Background information
- Born: Jorma Ludwik Kaukonen Jr. December 23, 1940 (age 85) Washington, D.C., U.S.
- Genres: Rock; blues; folk; psychedelic rock;
- Occupations: Musician; songwriter;
- Instruments: Guitar; vocals;
- Years active: 1964–present
- Labels: Relix; RCA; Grunt; Red House; Atlantic; Virgin;
- Website: jormakaukonen.com

= Jorma Kaukonen =

American guitarist (born 1940)

Jorma Ludwik Kaukonen Jr. (/ˈjɔːrmə ˈkaʊkənɛn/; YOR-mə-_-KOW-kə-nen; born December 23, 1940) is an American blues, folk, and rock guitarist. Kaukonen performed with Jefferson Airplane, and still performs regularly on tour with Hot Tuna, which started as a side project with bassist Jack Casady, and as of 2026 has continued for 55 years. Rolling Stone magazine ranked him No. 54 on its list of "100 Greatest Guitarists". He was inducted into the Rock and Roll Hall of Fame in 1996 as a member of Jefferson Airplane.

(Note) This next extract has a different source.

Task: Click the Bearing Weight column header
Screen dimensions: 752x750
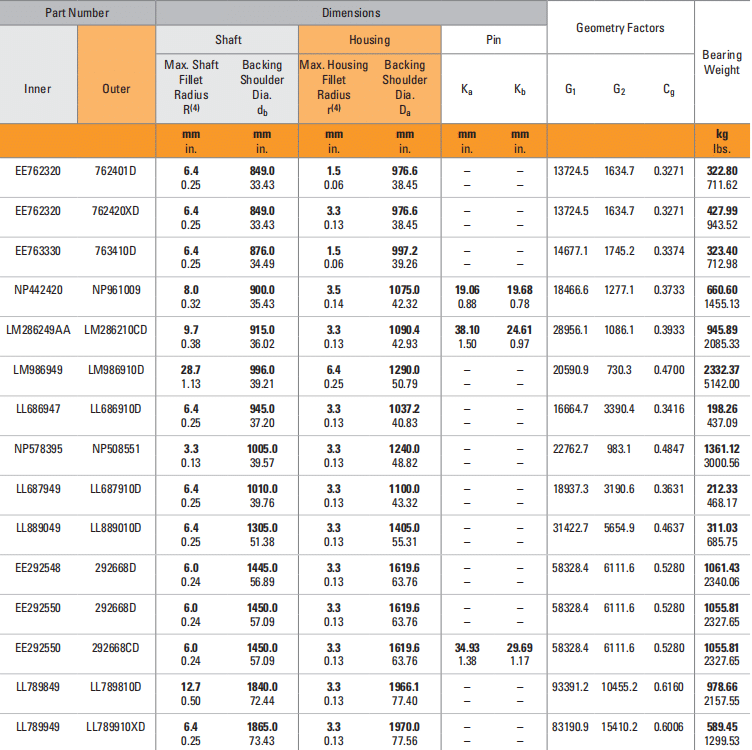Action: tap(722, 63)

==Early life and education==
Jorma Ludwik Kaukonen Jr. was born on December 23, 1940, in Washington, D.C., to Beatrice Love (née Levine) and Jorma Ludwik Kaukonen Sr. He had Finnish paternal grandparents and Russian Jewish ancestry on his mother's side. He is the older brother of fellow musician Peter Kaukonen. During his childhood, the Kaukonen family lived in Pakistan, the Philippines, and other locales as they followed his father's State Department career from assignment to assignment before returning to the place of his birth. In Pakistan, he attended Karachi Grammar School. As a teenager in Washington, D.C., he and friend Jack Casady formed a band called the Triumphs, with Kaukonen on rhythm guitar and Casady on lead.

Kaukonen attended Antioch College in Yellow Springs, Ohio, where his friend Ian Buchanan taught him fingerstyle guitar playing. Buchanan also introduced Kaukonen to the music of Reverend Gary Davis, whose songs have remained important parts of Kaukonen's repertoire throughout his career.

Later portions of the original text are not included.